The answer is one number: how many lines in the data below hold "value".

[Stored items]
╔══
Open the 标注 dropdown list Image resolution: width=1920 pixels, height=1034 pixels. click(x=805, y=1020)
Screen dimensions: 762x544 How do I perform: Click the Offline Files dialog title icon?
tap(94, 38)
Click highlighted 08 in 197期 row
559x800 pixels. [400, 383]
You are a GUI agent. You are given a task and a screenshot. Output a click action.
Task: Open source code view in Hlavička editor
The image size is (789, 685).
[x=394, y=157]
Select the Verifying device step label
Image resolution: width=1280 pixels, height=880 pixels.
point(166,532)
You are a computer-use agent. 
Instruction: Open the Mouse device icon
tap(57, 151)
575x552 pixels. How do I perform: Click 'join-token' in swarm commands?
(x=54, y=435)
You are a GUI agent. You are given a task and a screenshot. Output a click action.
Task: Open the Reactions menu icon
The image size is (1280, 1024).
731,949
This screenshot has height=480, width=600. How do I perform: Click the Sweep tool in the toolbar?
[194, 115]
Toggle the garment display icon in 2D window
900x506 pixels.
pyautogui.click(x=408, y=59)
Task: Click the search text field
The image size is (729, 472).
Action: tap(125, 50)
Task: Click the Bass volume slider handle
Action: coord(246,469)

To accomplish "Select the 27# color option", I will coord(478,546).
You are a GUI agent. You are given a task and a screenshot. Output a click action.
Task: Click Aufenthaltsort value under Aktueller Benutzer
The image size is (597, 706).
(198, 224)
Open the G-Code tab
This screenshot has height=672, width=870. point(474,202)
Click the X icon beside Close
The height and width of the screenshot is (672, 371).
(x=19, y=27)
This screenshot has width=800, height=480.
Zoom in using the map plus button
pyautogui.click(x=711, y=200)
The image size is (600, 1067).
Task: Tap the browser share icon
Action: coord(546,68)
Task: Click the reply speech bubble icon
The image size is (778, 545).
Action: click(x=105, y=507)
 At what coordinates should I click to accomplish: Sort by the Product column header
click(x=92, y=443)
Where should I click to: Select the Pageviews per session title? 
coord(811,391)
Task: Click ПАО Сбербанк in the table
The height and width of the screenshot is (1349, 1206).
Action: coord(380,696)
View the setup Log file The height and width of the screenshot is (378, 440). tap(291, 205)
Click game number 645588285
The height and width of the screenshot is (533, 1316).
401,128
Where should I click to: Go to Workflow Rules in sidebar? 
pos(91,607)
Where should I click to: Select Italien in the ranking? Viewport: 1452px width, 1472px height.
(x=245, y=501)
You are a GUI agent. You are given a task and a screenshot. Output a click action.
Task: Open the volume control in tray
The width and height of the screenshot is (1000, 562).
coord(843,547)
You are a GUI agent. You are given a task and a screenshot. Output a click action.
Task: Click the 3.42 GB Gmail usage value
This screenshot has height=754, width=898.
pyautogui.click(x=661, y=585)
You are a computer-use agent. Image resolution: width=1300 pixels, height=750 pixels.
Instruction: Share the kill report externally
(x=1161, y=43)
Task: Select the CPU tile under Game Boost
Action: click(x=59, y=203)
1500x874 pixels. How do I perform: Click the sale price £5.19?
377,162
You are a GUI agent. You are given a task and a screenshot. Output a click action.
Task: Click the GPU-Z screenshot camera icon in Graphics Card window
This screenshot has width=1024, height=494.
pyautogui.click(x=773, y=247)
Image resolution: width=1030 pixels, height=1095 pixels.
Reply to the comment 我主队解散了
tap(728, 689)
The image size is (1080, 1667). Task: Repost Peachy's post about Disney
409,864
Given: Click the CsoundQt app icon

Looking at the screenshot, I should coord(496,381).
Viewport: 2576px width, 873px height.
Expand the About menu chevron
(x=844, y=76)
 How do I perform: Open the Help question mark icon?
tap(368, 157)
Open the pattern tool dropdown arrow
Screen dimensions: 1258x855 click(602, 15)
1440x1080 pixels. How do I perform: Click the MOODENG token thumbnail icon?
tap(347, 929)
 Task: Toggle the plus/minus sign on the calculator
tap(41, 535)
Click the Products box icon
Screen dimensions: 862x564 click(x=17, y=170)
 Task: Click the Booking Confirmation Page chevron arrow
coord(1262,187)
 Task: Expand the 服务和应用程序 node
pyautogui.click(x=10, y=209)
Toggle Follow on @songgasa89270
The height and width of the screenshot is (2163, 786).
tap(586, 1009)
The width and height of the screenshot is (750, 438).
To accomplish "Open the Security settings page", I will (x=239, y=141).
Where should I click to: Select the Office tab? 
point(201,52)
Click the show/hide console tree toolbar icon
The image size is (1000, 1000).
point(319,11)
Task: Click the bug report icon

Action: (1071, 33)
╚══
_Response to this task_:
2